[Source records — start]

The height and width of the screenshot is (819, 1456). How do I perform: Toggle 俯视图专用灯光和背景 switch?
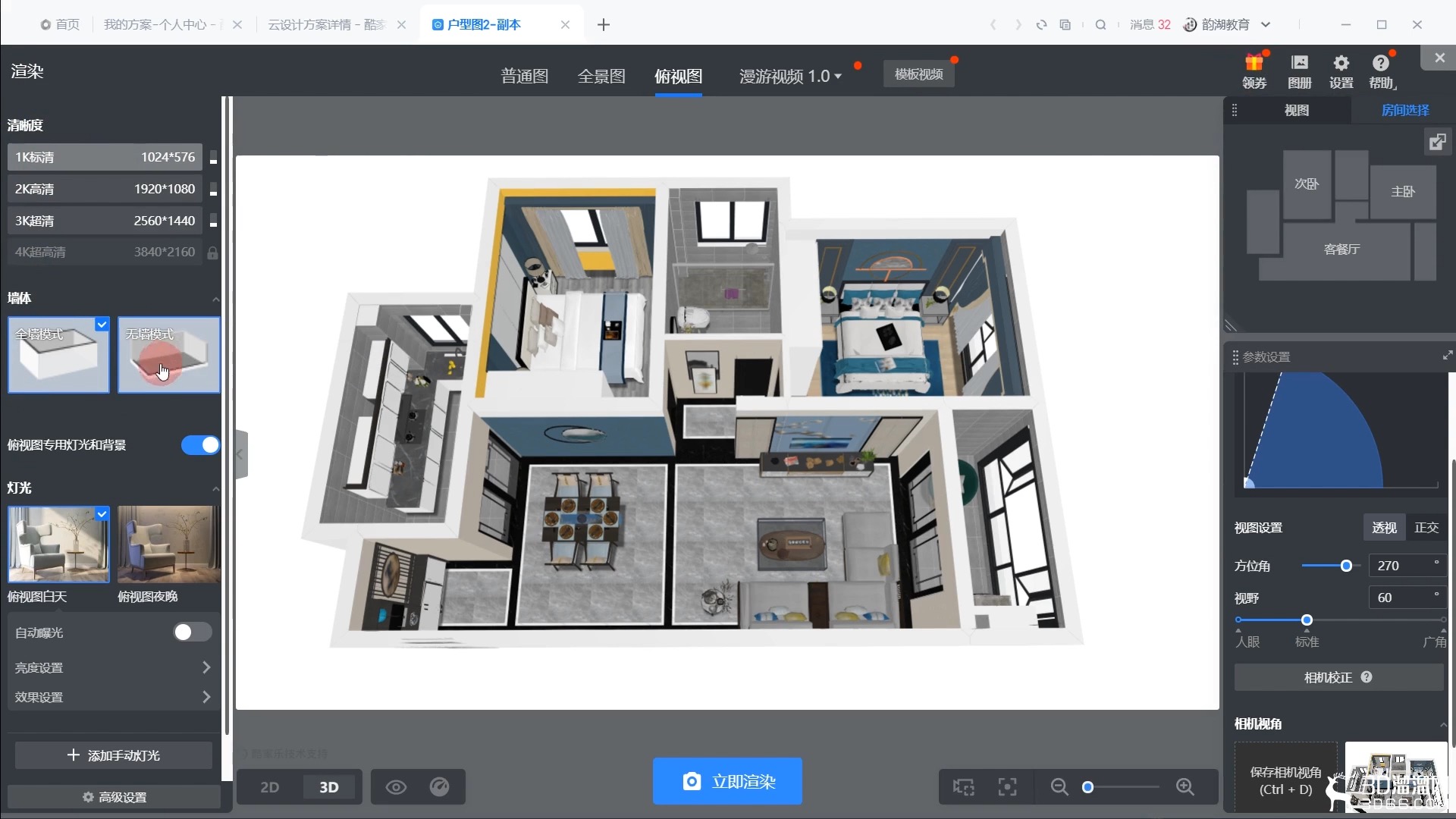tap(199, 445)
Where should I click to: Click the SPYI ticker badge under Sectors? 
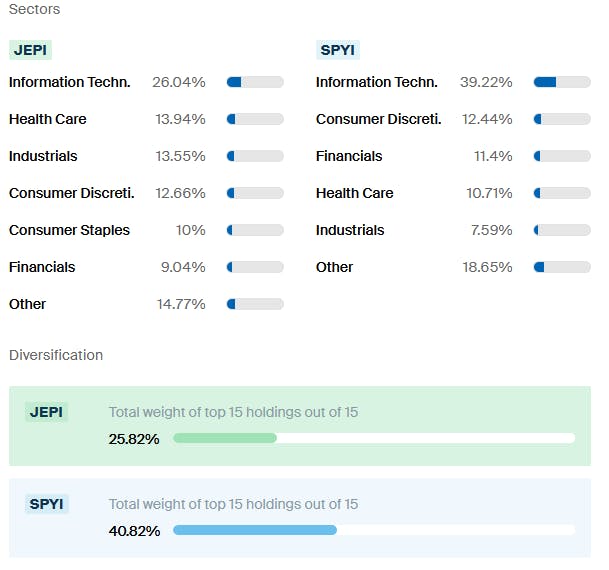pyautogui.click(x=338, y=50)
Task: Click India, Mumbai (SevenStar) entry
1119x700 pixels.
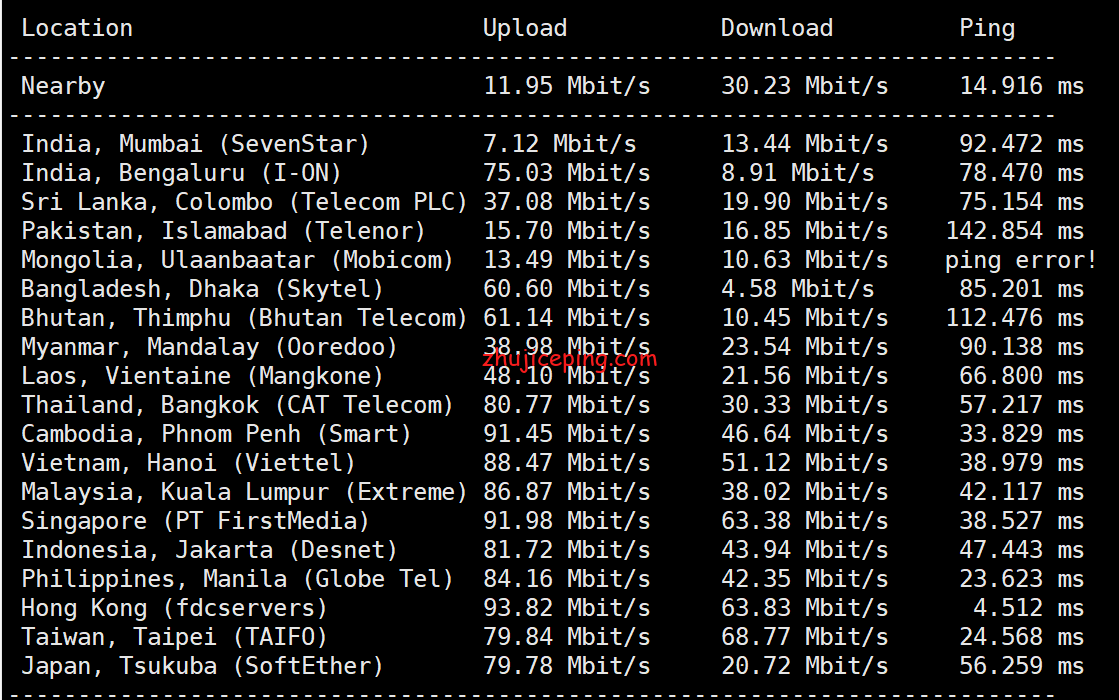Action: coord(196,144)
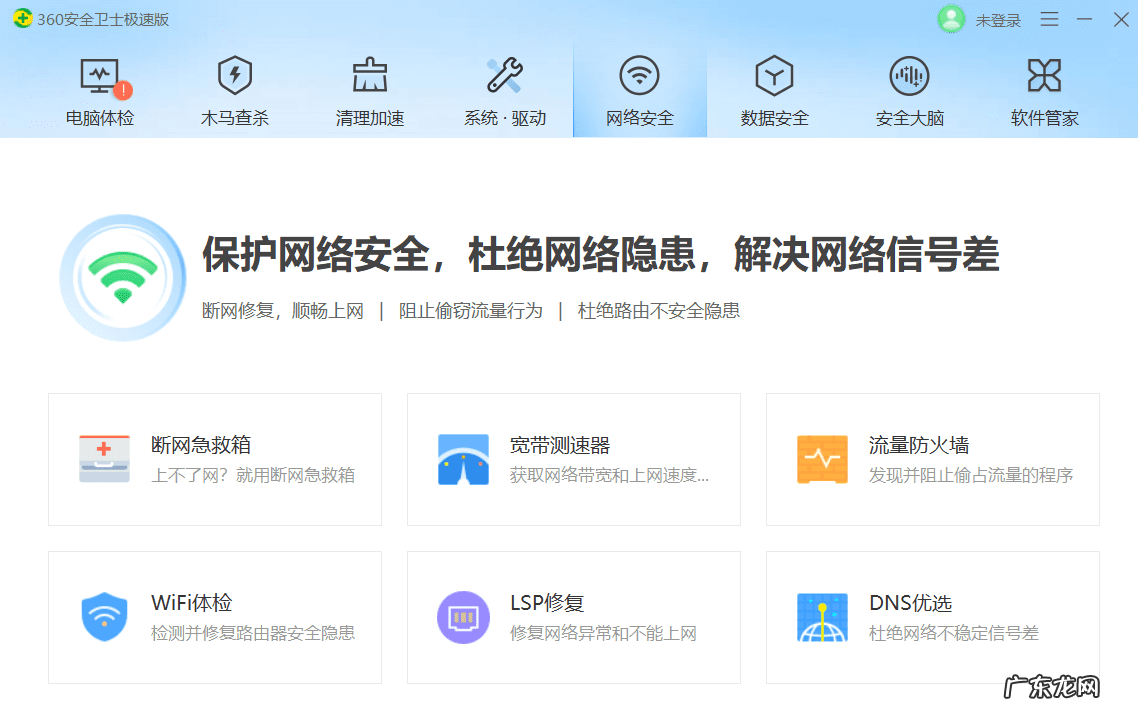Switch to the 数据安全 tab
Image resolution: width=1138 pixels, height=716 pixels.
click(774, 90)
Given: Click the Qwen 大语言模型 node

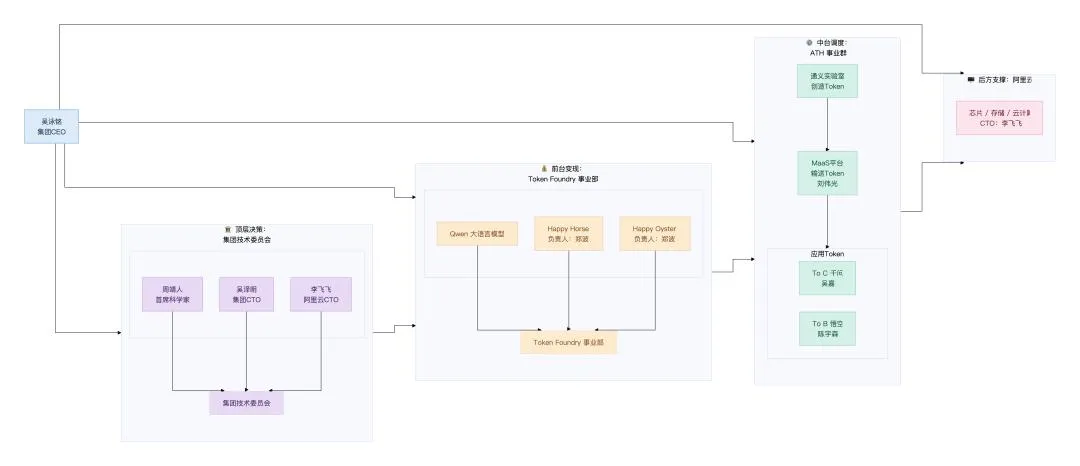Looking at the screenshot, I should [x=477, y=233].
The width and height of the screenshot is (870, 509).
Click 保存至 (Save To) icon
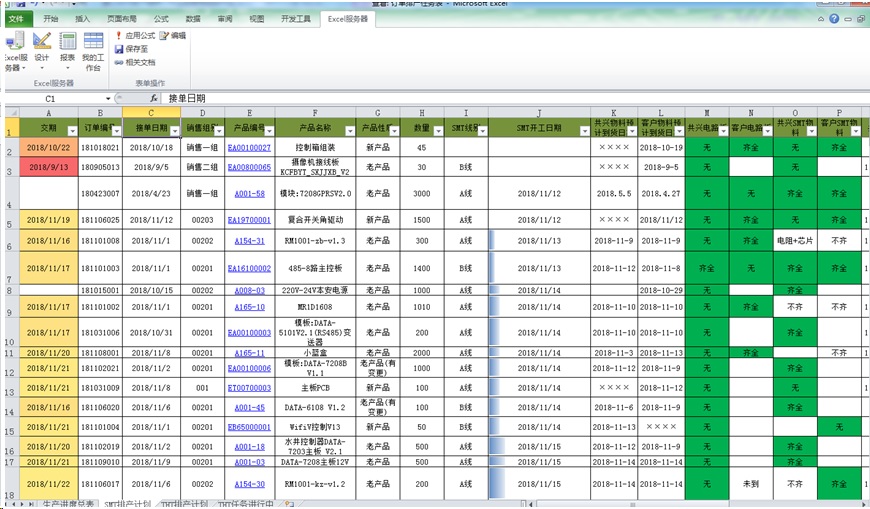(x=131, y=49)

[Source records — finish]

_Your task_
The lines to be transcribed are those from the first line of the data above through the line holding "The width and", inclusive; copy them exactly and only, leaving out the pictures.

_Expected answer_
The height and width of the screenshot is (819, 1456). How do I perform: Toggle 俯视图专用灯光和背景 switch?
tap(199, 445)
Where should I click to: Click the SPYI ticker badge under Sectors? 
pyautogui.click(x=338, y=50)
Task: Click India, Mumbai (SevenStar) entry
1119x700 pixels.
Action: coord(196,144)
Switch to the 数据安全 tab
Image resolution: width=1138 pixels, height=716 pixels.
click(774, 90)
Given: Click the Qwen 大语言模型 node

Looking at the screenshot, I should [x=477, y=233].
The width and height of the screenshot is (870, 509).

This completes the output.